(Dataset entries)
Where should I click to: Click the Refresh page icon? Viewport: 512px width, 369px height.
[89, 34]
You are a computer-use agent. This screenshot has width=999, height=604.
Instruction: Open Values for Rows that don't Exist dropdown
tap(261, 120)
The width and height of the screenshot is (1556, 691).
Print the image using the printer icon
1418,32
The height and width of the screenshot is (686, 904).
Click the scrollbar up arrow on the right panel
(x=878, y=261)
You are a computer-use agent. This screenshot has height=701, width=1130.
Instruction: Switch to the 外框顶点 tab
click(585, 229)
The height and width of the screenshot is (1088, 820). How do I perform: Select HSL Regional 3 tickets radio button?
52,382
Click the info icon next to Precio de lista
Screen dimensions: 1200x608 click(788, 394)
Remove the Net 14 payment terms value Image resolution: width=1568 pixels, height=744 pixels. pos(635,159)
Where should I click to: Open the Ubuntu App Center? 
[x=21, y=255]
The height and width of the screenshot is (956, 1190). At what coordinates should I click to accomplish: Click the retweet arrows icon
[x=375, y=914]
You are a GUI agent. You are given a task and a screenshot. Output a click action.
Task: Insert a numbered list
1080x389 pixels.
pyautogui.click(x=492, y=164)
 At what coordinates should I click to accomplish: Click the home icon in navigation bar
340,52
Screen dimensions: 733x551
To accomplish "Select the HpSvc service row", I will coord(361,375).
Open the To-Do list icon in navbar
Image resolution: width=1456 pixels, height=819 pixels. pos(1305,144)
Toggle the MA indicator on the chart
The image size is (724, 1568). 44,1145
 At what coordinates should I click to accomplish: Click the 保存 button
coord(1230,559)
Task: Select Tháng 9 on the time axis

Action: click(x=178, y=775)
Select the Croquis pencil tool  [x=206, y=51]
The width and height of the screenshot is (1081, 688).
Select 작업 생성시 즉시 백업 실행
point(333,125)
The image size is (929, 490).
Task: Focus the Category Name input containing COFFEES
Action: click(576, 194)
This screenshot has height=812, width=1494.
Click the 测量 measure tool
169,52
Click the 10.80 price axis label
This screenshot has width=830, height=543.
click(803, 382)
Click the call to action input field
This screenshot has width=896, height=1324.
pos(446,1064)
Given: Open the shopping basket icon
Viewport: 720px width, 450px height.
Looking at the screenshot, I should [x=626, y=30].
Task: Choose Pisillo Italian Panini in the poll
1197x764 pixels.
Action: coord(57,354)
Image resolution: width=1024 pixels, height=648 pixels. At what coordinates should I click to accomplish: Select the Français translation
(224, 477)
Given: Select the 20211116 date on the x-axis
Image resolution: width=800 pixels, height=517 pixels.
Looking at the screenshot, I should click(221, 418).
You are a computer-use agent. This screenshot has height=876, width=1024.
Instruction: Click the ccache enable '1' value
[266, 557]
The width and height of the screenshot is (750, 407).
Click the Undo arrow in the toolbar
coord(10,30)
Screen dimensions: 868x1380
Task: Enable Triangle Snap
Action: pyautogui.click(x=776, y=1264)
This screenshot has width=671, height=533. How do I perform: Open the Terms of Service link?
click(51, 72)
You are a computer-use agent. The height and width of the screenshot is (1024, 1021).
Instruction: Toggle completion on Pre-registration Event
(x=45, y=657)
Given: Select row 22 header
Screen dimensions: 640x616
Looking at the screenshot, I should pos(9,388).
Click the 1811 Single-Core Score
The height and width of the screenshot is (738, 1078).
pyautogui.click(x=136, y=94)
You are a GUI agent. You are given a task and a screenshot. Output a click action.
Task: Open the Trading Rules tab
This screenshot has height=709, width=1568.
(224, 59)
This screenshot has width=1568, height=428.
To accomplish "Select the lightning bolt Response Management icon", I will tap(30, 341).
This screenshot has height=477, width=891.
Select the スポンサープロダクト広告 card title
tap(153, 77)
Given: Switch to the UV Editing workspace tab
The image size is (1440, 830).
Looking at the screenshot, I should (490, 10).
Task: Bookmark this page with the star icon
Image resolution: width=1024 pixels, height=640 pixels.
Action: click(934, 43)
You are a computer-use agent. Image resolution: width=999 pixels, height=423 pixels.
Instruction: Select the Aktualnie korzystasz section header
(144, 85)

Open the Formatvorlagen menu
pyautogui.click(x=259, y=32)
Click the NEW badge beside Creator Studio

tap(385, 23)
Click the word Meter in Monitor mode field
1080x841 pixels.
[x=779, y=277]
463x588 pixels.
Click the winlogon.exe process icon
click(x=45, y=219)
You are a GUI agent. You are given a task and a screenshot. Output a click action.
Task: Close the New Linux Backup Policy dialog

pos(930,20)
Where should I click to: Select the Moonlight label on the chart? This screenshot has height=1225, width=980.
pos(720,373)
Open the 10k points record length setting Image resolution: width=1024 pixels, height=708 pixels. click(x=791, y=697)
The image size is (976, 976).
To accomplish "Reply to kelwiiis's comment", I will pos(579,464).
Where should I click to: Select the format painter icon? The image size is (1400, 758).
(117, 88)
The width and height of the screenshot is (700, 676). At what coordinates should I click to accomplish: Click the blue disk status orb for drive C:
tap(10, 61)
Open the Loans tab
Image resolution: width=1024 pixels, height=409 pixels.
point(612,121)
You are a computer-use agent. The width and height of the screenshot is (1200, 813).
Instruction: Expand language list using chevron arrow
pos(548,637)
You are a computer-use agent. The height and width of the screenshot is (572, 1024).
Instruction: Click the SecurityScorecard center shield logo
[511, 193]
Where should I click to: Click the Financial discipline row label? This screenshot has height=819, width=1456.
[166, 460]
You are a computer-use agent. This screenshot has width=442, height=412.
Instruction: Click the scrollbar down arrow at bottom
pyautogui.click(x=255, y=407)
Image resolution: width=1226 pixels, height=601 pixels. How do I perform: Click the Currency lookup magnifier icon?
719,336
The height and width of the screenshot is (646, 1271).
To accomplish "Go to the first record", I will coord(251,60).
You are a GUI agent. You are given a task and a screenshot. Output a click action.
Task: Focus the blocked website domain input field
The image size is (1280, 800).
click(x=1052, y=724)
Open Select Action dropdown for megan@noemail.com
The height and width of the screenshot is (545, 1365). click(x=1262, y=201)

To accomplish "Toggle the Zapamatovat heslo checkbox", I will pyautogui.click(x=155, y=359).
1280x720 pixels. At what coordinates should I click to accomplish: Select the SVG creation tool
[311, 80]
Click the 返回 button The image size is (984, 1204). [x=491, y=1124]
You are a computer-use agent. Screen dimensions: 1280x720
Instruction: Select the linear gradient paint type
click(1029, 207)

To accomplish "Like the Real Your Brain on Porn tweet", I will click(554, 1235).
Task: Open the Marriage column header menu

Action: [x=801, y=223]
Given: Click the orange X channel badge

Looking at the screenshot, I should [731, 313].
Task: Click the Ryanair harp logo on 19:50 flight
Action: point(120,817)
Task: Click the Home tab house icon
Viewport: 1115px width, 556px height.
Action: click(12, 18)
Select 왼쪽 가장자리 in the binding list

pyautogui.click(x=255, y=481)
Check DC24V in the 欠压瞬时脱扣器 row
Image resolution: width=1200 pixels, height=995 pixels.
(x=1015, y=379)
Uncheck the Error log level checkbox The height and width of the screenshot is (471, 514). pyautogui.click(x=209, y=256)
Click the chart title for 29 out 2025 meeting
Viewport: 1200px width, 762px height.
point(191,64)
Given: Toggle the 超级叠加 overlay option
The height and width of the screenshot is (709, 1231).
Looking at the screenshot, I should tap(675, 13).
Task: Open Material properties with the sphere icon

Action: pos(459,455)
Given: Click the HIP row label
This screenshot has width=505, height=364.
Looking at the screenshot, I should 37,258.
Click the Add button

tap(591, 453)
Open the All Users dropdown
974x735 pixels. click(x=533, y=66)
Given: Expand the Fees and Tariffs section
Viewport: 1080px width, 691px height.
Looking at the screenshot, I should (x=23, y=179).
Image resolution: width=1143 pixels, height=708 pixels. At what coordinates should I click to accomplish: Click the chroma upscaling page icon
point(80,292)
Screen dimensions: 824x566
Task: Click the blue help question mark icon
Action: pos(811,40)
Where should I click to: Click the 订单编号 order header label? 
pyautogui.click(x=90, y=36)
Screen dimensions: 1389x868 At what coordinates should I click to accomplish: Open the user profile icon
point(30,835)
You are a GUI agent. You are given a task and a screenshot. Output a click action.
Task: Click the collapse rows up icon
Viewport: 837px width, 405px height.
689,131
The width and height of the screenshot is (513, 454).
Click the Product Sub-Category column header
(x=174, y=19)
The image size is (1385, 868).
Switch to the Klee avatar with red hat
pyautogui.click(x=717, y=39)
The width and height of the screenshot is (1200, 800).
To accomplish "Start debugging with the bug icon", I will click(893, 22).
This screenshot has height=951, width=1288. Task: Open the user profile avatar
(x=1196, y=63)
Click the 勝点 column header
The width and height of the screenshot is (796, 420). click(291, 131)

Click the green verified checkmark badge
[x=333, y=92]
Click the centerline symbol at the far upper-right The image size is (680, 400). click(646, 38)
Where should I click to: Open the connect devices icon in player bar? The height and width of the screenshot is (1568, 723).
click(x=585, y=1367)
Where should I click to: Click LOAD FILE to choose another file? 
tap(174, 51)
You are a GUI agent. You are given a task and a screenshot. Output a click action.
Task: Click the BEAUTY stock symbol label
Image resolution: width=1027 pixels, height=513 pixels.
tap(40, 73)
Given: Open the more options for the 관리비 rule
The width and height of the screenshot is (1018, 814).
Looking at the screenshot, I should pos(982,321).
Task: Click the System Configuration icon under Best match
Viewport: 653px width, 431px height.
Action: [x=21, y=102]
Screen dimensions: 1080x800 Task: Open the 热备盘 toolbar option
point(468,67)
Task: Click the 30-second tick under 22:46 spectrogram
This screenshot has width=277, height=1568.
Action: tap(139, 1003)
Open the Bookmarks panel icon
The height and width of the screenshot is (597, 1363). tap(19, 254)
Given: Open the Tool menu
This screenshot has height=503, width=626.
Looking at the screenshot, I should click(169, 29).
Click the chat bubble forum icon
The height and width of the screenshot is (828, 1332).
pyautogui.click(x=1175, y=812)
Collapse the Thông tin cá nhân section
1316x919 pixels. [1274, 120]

| What the task requires |
Write out the lines above, starting at the line that contains "Where should I click to: Click LOAD" and ending with the final line, and nothing else; copy them exactly.

| Task output |
Where should I click to: Click LOAD FILE to choose another file? 
tap(174, 51)
You are a GUI agent. You are given a task and a screenshot. Output a click action.
Task: Click the BEAUTY stock symbol label
Image resolution: width=1027 pixels, height=513 pixels.
tap(40, 73)
Given: Open the more options for the 관리비 rule
The width and height of the screenshot is (1018, 814).
Looking at the screenshot, I should pos(982,321).
Task: Click the System Configuration icon under Best match
Viewport: 653px width, 431px height.
Action: [x=21, y=102]
Screen dimensions: 1080x800 Task: Open the 热备盘 toolbar option
point(468,67)
Task: Click the 30-second tick under 22:46 spectrogram
This screenshot has width=277, height=1568.
Action: tap(139, 1003)
Open the Bookmarks panel icon
The height and width of the screenshot is (597, 1363). tap(19, 254)
Given: Open the Tool menu
This screenshot has height=503, width=626.
Looking at the screenshot, I should click(169, 29).
Click the chat bubble forum icon
The height and width of the screenshot is (828, 1332).
pyautogui.click(x=1175, y=812)
Collapse the Thông tin cá nhân section
1316x919 pixels. [1274, 120]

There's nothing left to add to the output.